Les dés sont désormais jetés. L’élection présidentielle aura bien lieu le 21 juin prochain. Le pouvoir n’ayant strictement rien concédé à une opposition qui n’en demandait pas tant. Résultat des courses : une élection tronquée, comme les législatives et municipales de l’année dernière. Sans opposition véritable, point de scrutin crédible, serait-on tenté de dire.
Le pauvre citoyen, à qui personne n’a demandé son avis, semble, lui, hors-jeu de ces chaises plus grinçantes que musicales. Sa vie est, désormais, non pas un long fleuve tranquille mais un parcours du combattant. Il observe, de loin, les querelles de chapelles et se dit qu’au vu des expériences passées et quel que soit celui qui héritera des commandes, son quotidien n’en sera que plus dur.

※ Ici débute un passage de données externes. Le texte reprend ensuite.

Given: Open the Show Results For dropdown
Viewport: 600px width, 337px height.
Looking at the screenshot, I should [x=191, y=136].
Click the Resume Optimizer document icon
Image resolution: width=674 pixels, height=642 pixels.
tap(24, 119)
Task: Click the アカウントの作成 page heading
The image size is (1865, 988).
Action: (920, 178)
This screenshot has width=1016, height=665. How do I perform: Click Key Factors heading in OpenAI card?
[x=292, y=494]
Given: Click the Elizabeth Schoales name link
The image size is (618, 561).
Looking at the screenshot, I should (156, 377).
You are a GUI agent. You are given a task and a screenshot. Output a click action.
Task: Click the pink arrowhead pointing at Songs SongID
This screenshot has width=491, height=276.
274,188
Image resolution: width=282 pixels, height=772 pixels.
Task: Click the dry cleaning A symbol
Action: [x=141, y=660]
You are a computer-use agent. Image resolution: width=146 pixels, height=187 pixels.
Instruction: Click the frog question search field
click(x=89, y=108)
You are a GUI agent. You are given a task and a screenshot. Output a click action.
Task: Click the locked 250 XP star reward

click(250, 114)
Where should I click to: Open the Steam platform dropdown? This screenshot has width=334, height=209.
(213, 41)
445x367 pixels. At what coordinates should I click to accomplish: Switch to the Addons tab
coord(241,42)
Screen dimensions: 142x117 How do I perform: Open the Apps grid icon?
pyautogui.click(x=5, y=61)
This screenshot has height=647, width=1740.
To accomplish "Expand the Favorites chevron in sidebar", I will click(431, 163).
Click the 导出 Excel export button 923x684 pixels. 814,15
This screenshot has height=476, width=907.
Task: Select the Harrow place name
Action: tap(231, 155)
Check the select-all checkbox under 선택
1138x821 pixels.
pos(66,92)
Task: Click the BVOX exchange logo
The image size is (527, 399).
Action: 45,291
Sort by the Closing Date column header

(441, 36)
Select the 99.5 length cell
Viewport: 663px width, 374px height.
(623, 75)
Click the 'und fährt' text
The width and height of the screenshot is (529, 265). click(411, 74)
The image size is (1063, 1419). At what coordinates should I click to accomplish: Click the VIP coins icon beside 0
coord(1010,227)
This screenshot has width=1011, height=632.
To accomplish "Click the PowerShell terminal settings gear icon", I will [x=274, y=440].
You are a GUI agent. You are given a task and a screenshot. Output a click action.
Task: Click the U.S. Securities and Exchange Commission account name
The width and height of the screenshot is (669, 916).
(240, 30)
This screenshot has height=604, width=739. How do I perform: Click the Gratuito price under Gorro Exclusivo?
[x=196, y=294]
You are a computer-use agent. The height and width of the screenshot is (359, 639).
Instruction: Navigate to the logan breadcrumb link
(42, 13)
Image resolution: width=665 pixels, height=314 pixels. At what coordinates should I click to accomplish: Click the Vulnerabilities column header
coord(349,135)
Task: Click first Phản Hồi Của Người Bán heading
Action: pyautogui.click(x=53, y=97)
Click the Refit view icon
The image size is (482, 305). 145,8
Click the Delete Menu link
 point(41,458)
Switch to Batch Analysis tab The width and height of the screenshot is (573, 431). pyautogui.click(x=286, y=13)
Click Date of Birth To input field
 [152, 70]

Il avait écouté, religieusement, celui qui s’était baptisé « président des pauvres » et qui entend bien le rester, grâce aux prix de plus en plus inabordables. « Président, de plus en plus riche, des plus en plus pauvres » : ne s’est-il pas joliment orné, le titre de notre prince ? Comme ceux qui l’ont précédé et ceux qui le suivront, notre Raïs demeure fidèle à la même religion : le petit peuple ne mérite pas qu’on se tracasse pour son bonheur. Il est petit, que voulez-vous… Tel un mouton de Panurge, il vous suivra, tant que vous resterez en selle. Trotte donc, belle chamelle ! On aura toujours des matraques pour tabasser les ânes qui refuseraient d’avancer. Il y en a de plus en plus, d’ailleurs, de ces grandes oreilles qui n’entendent rien. C’est bien normal : l’Education n’éduque plus personne, depuis belle lurette.
Quant à la Santé, elle est à l’agonie. La Justice ? Totalement inféodée à l’Exécutif. La vie ? De plus en plus chère. L’ouguiya bat de l’aile. Mais qui se soucie de ces détails ? On a accroché le pays aux résultats d’un hypothétique dialogue qui n’a jamais rien donné. Il y reste suspendu, comme une corde de puits à un arbre mort. Les puisatiers, ceux qui étaient censés abreuver le peuple, ils n’ont, eux, plus qu’un souci en tête : le pouvoir ! Comment y accéder, comment s’y maintenir ? Et pendant que ceux-là se prennent la tête à ce vertige, le troupeau des ânes et des moutons grignote, comme il peut, en attendant une toujours plus illusoire soudure. Alors, une élection farceuse par-ci, une farce électorale par-là, ça l’occupe… Mais ça l’amuse de moins en moins. On en verra bien la fin, de ce néant. Un jour ou l’autre.